### Extract:

-=-=-=-=-

Question on setting up bridge to home

I’ve been using zerotier successfully for about a year to connect to my home servers, and get through the network firewall at my work which stops other vpn solutions like wireguard. I’m very happy with it, I would like to be able to access my servers at their same ip addresses as on the local network. I understand I need to set up a bridge, but having trouble understanding the existing walkthrus.
Example config:
Local network 192.168.1.0/24
Server static 192.168.1.25
Local DHCP range 192.168.1.50-199

Preferred zerotier range: 192.168.1.200-230
My zt range currently is 192.168.191.x. If I change the managed route to 192.168.0.0/23 and zt range to 192.168.1.200-230, then set the ip addresses of my clients within that range, all the sudden I can no longer reach the clients, even though they are still showing connected, with active external ip addresses updating in the ZT console.

I haven’t even gotten to the point of setting up bridge yet, but even this step of ‘overlapping’ the ranges is giving me trouble and I don’t have confidence to start messing with the network config of my server yet.

Hi there.

You cannot have overlapping IPs, it causes the experienced outcome, no communication at all.

You don’t necessarily need a bridge. If one of your servers is Linux, you can install Zerotier there, enabled port forwarding and add a managed route on the Zerotier console for the lan pointing at the linux server. I’ve done this hundreds of times for clients and it works perfectly.

Wow, awesome! I was totally overcomplicating this.
For anyone else’s benefit, I found that port forwarding was enabled by default on my ubuntu server. Check:

# sysctl net.ipv4.ip_forward

If it returns 1, it means port forwarding is enabled.

Then in the ZeroTier Central panel under Add Routes:
Destination: 192.168.1.0/24 (home network subnet)
Via: 192.168.191.25 (zerotier ip address of linux server)

Now I could ping 192.168.1.25 from other devices on the ZT network. However, I still could not ping other devices on the home network. I had to enable ufw and change the DEFAULT_FORWARD_POLICY=“ACCEPT”
Now I could ping other devices on the home network, solved!
FWIW use at your own risk as far as the security implications of changing these settings.

Update to previous update, ufw didn’t have the proper rules and started blocking other services I had running, so I disabled it. But something changed because I can still reach other devices on the home network through zerotier. Not sure what did it, maybe you can illuminate @grendon?

I’ve been having continued difficulty setting this up, and I think it comes down to the overlapping networks on devices that sometimes are mobile and sometimes on site. Most tutorials I’ve found reference the longest prefix match rule, and recommend setting the managed route as 192.168.0.0/23 while the local network is 192.168.1.0/24. But this does not seem to be working for me, when I have this configured I can’t reach the servers when on the local network.

-=-=-=-=-

### Material provided:
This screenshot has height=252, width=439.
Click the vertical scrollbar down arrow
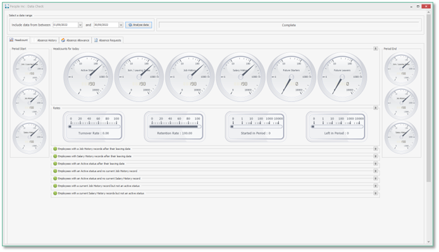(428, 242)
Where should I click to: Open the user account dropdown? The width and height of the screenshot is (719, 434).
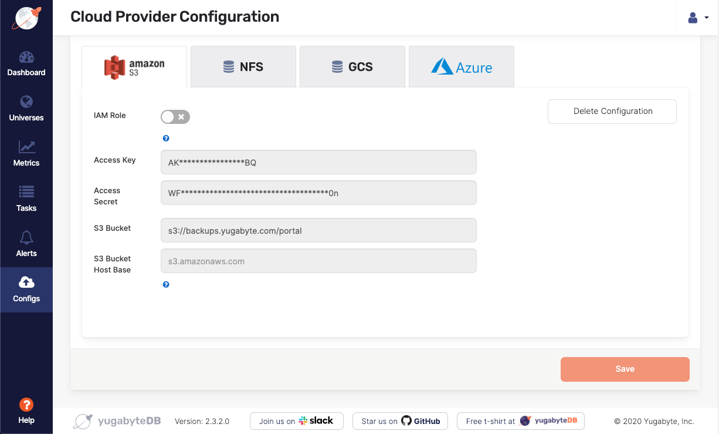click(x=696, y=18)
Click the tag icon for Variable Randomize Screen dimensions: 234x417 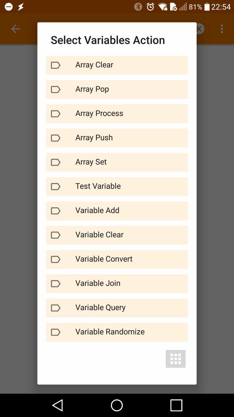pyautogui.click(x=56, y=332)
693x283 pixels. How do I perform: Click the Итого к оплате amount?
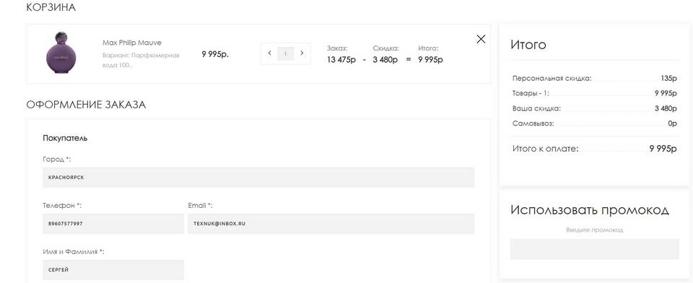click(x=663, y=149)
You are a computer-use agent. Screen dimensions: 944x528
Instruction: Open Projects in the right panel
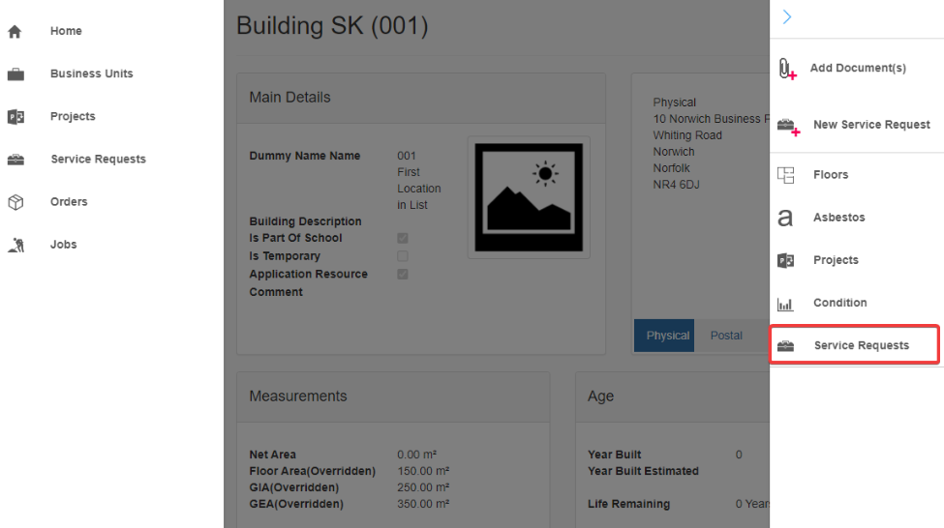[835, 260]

-=-=-=-=-

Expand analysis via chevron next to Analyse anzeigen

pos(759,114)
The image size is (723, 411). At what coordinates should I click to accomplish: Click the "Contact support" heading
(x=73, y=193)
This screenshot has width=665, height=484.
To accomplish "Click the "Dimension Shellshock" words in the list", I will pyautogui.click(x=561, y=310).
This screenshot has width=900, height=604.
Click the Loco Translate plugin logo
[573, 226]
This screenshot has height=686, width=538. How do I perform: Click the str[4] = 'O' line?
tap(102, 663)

-=-=-=-=-

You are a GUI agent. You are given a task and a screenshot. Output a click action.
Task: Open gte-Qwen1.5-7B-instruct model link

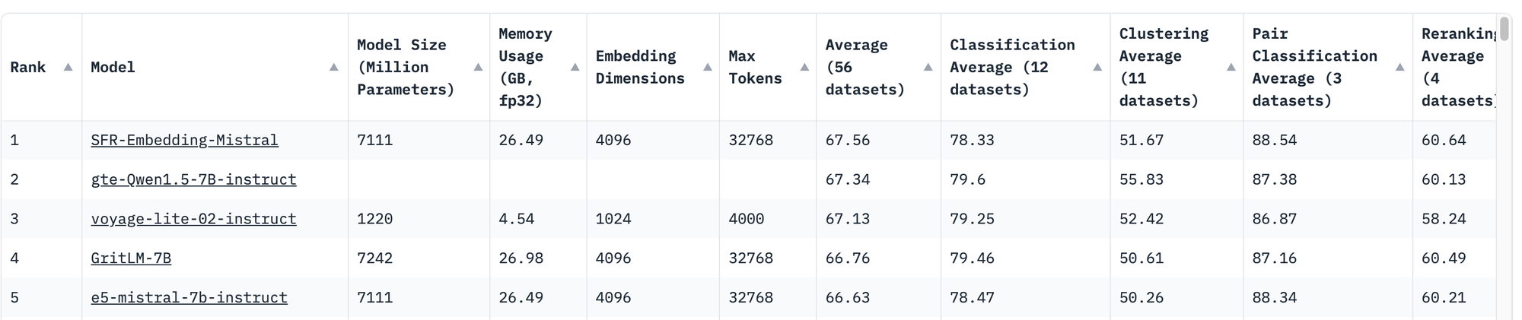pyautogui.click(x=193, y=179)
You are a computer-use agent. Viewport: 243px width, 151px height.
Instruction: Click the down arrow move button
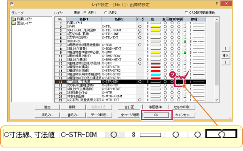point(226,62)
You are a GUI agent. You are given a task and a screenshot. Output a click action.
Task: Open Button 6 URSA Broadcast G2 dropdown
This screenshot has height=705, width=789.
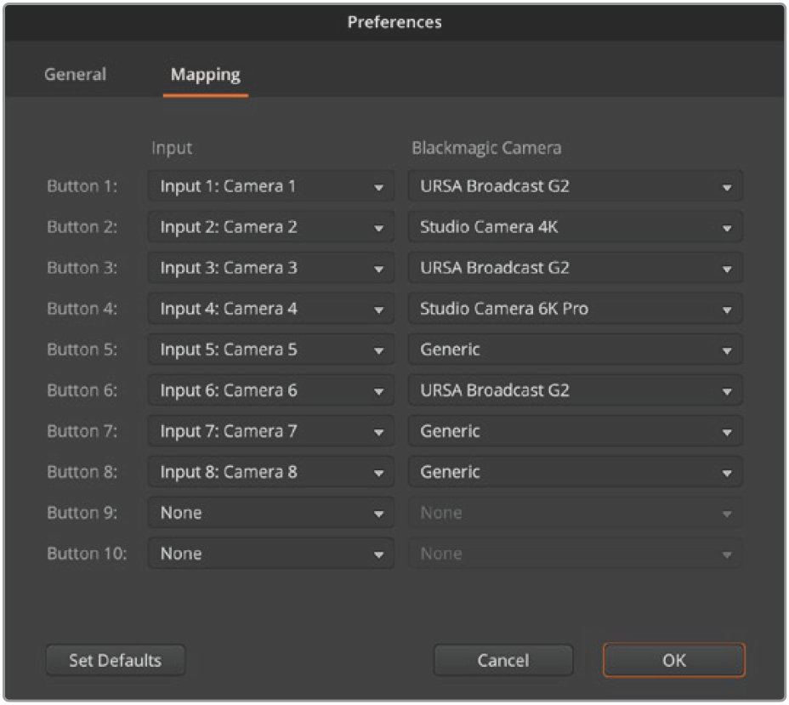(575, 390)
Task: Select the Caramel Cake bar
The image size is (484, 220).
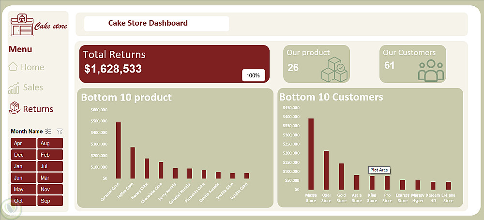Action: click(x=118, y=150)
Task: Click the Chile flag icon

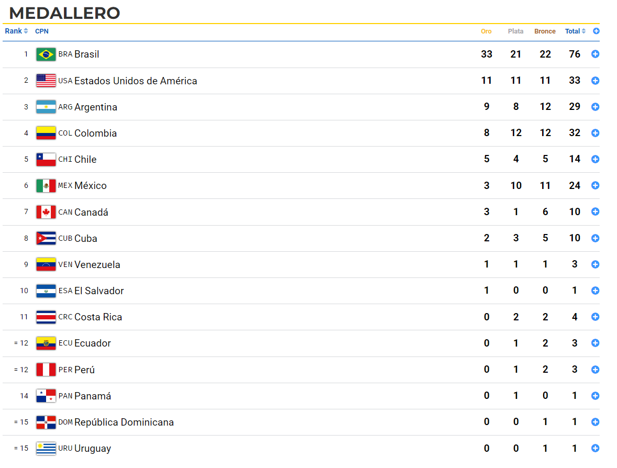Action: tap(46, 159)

-=-=-=-=-

### Set tasks:
A) In the thread about setting up a bridge to home, why does the poster use ZeroTier rather than another VPN such as WireGuard?
B) Express the rows from the line with "The image size is (723, 411)." up to and including the line with "tap(102, 663)" as a Markdown table with the columns No. and Line. Leave out blank lines.

### Answers by task:
A) The poster's workplace has a network firewall that blocks other VPN solutions like WireGuard. ZeroTier gets through it.

B)
| No. | Line |
|---|---|
| 1 | The image size is (723, 411). At what coordinates should I click to accomplish: Click the "Contact support" heading |
| 2 | (x=73, y=193) |
| 3 | This screenshot has width=665, height=484. |
| 4 | To accomplish "Click the "Dimension Shellshock" words in the list", I will pyautogui.click(x=561, y=310). |
| 5 | This screenshot has width=900, height=604. |
| 6 | Click the Loco Translate plugin logo |
| 7 | [573, 226] |
| 8 | This screenshot has height=686, width=538. How do I perform: Click the str[4] = 'O' line? |
| 9 | tap(102, 663) |